#### GIVEN DATA:
*-*-*
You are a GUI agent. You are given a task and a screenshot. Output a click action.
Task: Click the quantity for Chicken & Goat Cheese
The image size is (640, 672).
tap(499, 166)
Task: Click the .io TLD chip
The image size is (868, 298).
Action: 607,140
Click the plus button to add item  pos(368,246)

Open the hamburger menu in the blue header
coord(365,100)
*-*-*
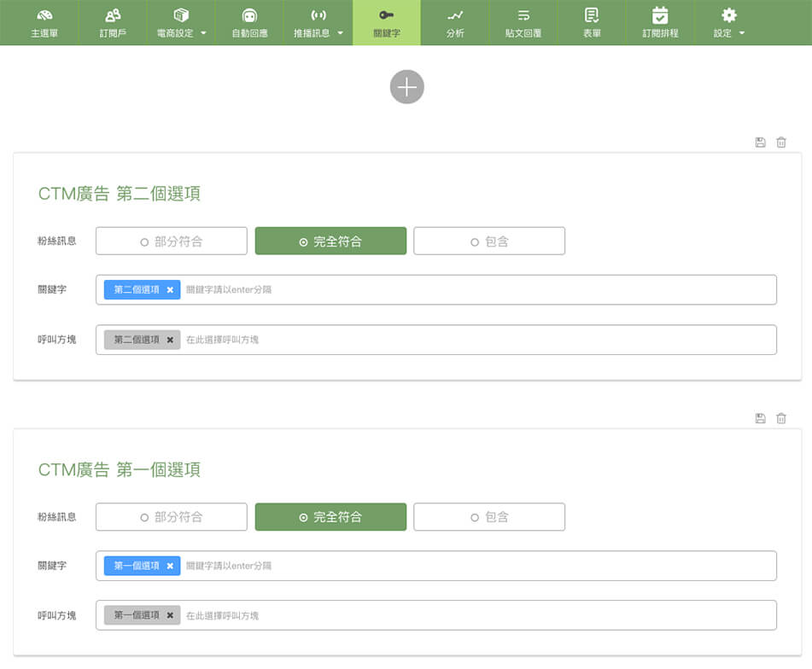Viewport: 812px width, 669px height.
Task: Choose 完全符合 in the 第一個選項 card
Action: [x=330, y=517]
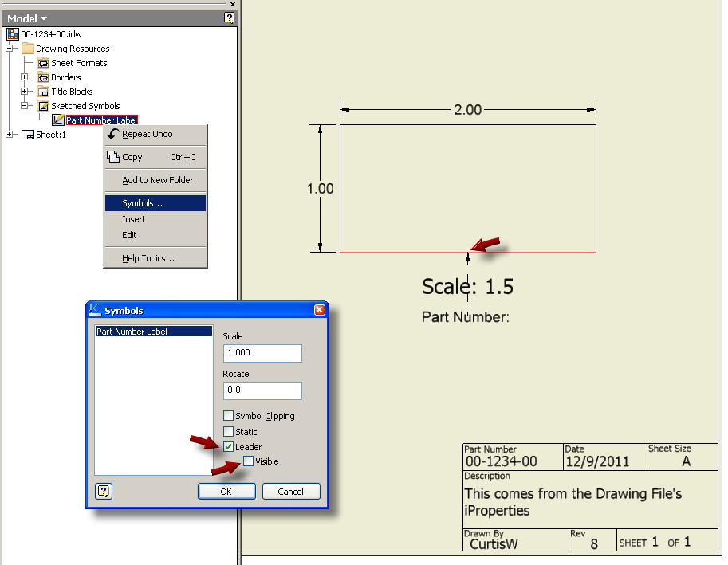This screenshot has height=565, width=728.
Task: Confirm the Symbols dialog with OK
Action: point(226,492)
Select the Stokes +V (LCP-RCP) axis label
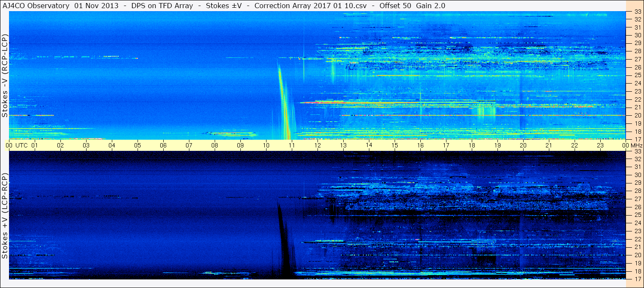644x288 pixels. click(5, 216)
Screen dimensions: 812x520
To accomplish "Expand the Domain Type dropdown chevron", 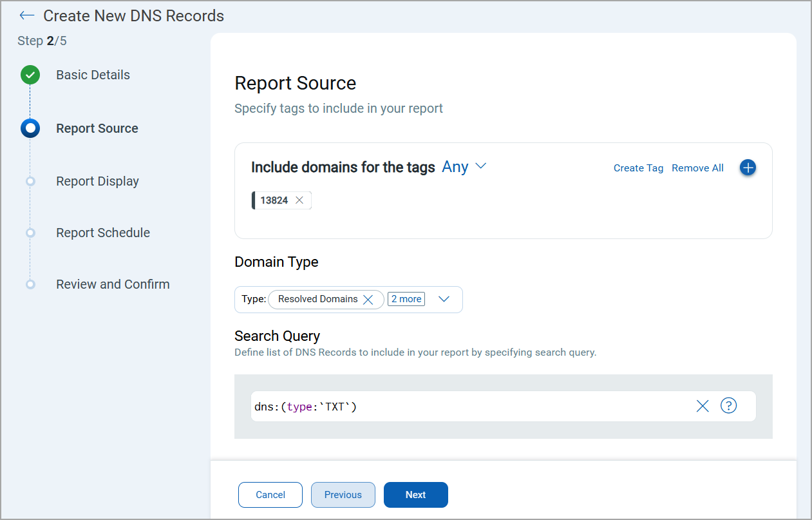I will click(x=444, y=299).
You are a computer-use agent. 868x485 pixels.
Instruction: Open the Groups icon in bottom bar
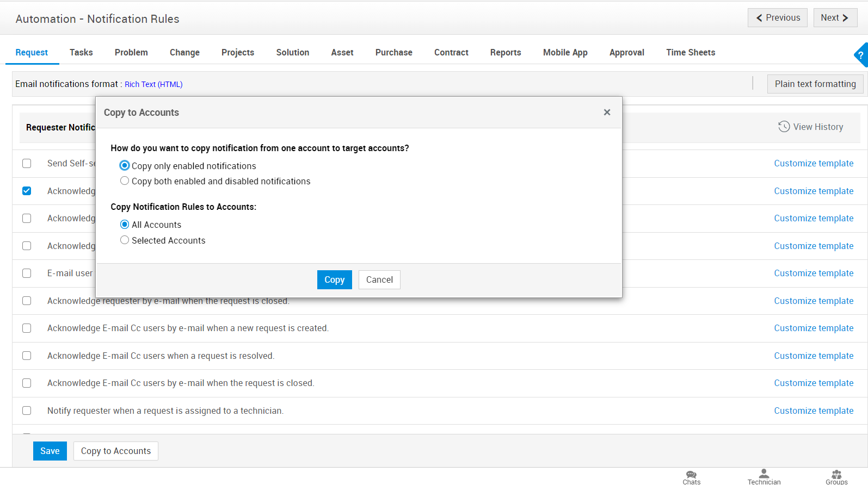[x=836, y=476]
*-*-*
#### EXERCISE PROMPT:
Retrieve each line from the records above where the word "agent" occurs.

#### SOLUTION TO THIS PROBLEM:
You are a GUI agent. You are given a task and a screenshot. Output a click action.
You are a computer-use agent. 868x485 pixels.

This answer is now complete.